Wir hatten wirklich nichts, aber ich wollt unbedingt in Weiß und in der Kirche heiraten, weil alles andere wäre eine Schande g‘wesen. Meine Schwester hat ‚s dann den Eltern g‘sagt, um Druck auf meinen Vater zu machen, der mir jeden Tag damit in den Ohren gelegen ist, dass er nicht der Richtige für mich sei, mein Zukünftiger. Für ihn war er ein Halodri, weil er Schauspieler war. Wie stellst du dir das vor, das Leben an seiner Seite? Er wird immer unterwegs, und du wirst allein sein. Er wird dir Kinder machen, die du dann allein groß ziehen musst. Er ist sehr besorgt g’wesen und hat ihm das auch g‘sagt, aber vielleicht sind das die Väter alle, wenn’s ihr Mädel hergeben müssen… Ja, der Vati. Ein seelenguter Mensch ist das g’wesen.  Hätt‘ ich nur auf ihn g’hört. Ach ja. Aber lassen wir das.  Vergangen, vergessen und  vergeben…

Irgendwann hat er klein bei‘geben und g‘meint: Ihr macht ja doch, was ihr wollt. Und dann war es soweit: Die Miete für das weiße Kleid, das ich mir für die Hochzeit aus‘borgt hab, hat der  Vati mit den Eiern von seinen  Hendln zahlt. Meine Freundinnen haben mir eine Krone aus Myrten g’flochten,  und ich hab meine Turnschuh weiß eing‘färbt. Die Freunde von meinem Zukünftigen wollten sich auch nicht lumpen lassen und haben beim Bestattungs-unternehmen eine Kutsche g‘mietet, die innen weiß ausgeschlagen war mit Krepp und außen mit Blumen geschmückt.  Mit der sind wir dann zur Kirche und von dort wieder heim gebracht worden. So eine Hochzeit hat man lange nicht gesehen damals.

Am Abend dann – wir waren ja nur eine kleine Gesellschaft, für mehr hat das Geld einfach nicht g‘reicht – ist es ziemlich laut und lustig worden, weil mein Vater hat selber einen Schnaps aus Zwetschken ‚brannt – ein richtiges Feuerwasser, aber wir waren froh, weil Wein hat’s nicht geben. Wir haben ja noch Lebensmittelkarten g’habt damals. Das können die Jungen heut gar nicht glauben, wie’s war damals. Wer keinen Garten g’habt hat oder Hendln oder Hasen wie der Vati, dem ist es noch viel schlechter ‚gangen.

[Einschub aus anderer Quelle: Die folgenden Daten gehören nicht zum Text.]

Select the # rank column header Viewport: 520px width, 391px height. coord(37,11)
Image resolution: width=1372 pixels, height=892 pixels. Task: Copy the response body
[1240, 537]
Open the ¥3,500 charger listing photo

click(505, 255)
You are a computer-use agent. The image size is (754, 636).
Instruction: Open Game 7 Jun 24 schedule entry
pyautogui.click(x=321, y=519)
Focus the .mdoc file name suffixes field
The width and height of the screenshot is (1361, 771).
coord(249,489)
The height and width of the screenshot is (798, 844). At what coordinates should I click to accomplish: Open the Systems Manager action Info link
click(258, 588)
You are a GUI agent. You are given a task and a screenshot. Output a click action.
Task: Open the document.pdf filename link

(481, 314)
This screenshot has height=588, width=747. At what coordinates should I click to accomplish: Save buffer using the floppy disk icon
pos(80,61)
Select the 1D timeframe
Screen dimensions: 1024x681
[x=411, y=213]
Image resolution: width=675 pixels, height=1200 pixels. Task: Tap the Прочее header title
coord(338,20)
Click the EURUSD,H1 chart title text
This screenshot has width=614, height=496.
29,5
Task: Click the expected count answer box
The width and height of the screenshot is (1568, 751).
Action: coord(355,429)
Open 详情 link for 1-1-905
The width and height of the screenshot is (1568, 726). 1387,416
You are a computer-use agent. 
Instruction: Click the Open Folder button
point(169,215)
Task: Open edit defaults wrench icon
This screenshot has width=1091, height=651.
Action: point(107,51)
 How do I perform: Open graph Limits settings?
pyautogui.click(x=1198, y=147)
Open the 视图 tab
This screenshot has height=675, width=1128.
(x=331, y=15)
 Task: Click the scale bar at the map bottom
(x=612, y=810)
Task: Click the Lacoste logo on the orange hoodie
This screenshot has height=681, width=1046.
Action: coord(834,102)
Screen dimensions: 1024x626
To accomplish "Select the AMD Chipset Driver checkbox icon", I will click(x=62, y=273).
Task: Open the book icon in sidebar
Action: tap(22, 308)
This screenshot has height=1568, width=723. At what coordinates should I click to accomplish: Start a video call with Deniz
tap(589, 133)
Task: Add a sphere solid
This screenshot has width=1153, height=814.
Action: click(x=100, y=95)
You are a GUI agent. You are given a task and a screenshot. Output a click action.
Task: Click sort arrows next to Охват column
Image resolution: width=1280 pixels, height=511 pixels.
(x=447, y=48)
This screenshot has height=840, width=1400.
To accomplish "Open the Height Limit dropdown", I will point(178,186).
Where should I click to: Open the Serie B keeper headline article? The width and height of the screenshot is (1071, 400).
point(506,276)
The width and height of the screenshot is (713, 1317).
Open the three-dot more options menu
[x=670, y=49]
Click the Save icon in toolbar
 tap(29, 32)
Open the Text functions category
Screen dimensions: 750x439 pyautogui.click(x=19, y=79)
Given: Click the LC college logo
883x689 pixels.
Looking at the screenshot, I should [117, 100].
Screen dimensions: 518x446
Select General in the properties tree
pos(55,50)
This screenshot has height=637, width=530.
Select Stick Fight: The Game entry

Aber das hab ich schon g’sagt, oder? Was wollt ich jetzt sagen? Ach ja. Am Abend oder vielleicht war’s schon Nacht, und wir waren schon allein, mein Mann jetzt und ich nach der Hochzeit, haben wir plötzlich einen fürchterlichen Schrei g’hört.
Und weiter…

Ja weiter nichts. Da ist der von der Zwetschenwacht vom Baum g’fallen, weil er sich zu weit rausg’hängt hat. Sie haben ja kurz ang’stoßen g’habt auf uns. Da dürft‘ der eine von den beiden zu viel erwischt haben vom Schnaps. Wollt wahrscheinlich wissen, was wir machen, wenn’s Fest vorbei ist… War halt jung. Die Krone vom Baum war ja direkt vor unserm Fenster.
Und weiter…?

Was weiter. Das war’s. Er war dann im Rollstuhl. Hat nicht mehr gehen können.
Nie wieder. Dann hast mich ang’rufen und g’fragt, warum ich g’heiratet hab.

Mama, das kann nicht sein, weil da war ich noch gar nicht auf der Welt, und Telefon haben wir keins g’habt. Viel später erst.

Aber Bub? Was hast du für ein Gedächtnis. Woher willst du das wissen, wenn’st gar nicht auf der Welt g’wesen sein willst, wie’st mich an’grufen hast?